- [Trecho apresentado]:

○ ○ ○ ○ ○

Sandra Djambolakdjian Torossian (*)

Era um dia ensolarado. Saio à deriva. Caminhante. Paro ao encontrar uns jovens. Falam de suas experiências de aprendizagem. Sorrio ao escutar o que dizem. Me levam ao tempo da infância. As lembranças invadem meu caminho. O sol aquece as memórias.

Me vejo lá, igual a eles, com meus amigos, falando sobre a escola. Lembro da nossa ingenuidade. Imaginávamos que olhar para a matéria era sinônimo de aprender. Se isso não acontecesse, não éramos bons. Como que se aprender não desse trabalho.

Alguém buzina. Acordo dos meus devaneios. A realidade se impõe. Uma briga no trânsito termina em discussão política. Um dos motoristas grita ofensas contra o candidato do outro, referindo-se a imagem estampada no carro. Diz ele que o Brasil precisa de choque, de uma solução definitiva. De alguém que tome o poder para arrumar o que está errado. Corrupção. Só uma pessoa é capaz de fazer isso. Vagabundos, tem que acabar com os vagabundos. Com os que não trabalham.

As palavras dançam no pensamento: vagabundos, os que não trabalham. Trabalhar: lembro dos jovens que acabei de escutar, lembro de mim. Os que acham que aprendem por um passe de mágica.

○ ○ ○ ○ ○

- [Requisitos da tarefa]:
a – Segundo o trecho apresentado, o que se imaginava na infância ser sinônimo de aprender?
b – Prossiga o trecho apresentado, sobre as lembranças da escola e a briga no trânsito, a partir da última frase.
Os dados são um material à parte, sem relação com o trecho apresentado.

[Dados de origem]
○ ○ ○ ○ ○

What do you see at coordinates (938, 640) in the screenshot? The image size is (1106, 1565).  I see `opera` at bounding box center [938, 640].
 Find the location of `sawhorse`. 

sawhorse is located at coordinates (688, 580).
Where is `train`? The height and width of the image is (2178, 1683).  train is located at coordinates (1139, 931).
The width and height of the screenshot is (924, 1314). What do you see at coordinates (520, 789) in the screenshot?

○ ○ ○ ○ ○

- [Respostas]:
a – Olhar para a matéria.

b –
Lembro de uma conversa que tive recentemente numa escola. Quando discutíamos da necessidade dos adultos sustentarem o desejo de aprender das crianças. Elas tendem a desistir no primeiro obstáculo, é aí que os adultos precisam sustentar a persistência. Precisam garantir que haverá aprendizagem. Garantir que juntos poderão superar os obstáculos. Não podem tomar o primeiro “não sou bom” como desistência. Sim, aprender dá trabalho, não há mágica.

As palavras voltam a dançar. Solução definitiva, choque. Não gosto do que me vem à lembrança: “solução final”. Uma solução de extermínio. O que é mesmo que se quer exterminar? Vagabundos, que não trabalham.

Um paradoxo, penso. Soluções definitivas e soluções finais, assim, no choque, exterminam o trabalho. O trabalho de sustentar a persistência e a possibilidade de aprender. O trabalho coletivo na busca da superação de obstáculos. Siga o líder, não pense, obedeça. Não perca tempo, trabalhe.

Um novo diálogo. Desta vez Lacan é meu interlocutor imaginário. Os tempos. São três: o de ver, o de compreender e o de concluir. Não basta ver para concluir. Não basta ver a matéria para aprender. Não basta se incomodar com o cenário político para resolver. Entre ver e concluir há o tempo de compreender. Um tempo que precisa de olhares e pensamento.  O que vejo, o que faço com o que vejo, o que os outros fazem a partir do que faço, tudo isso, em pensamento, me leva a concluir. Precisa-se de tempo, compreender dá trabalho, não há mágica.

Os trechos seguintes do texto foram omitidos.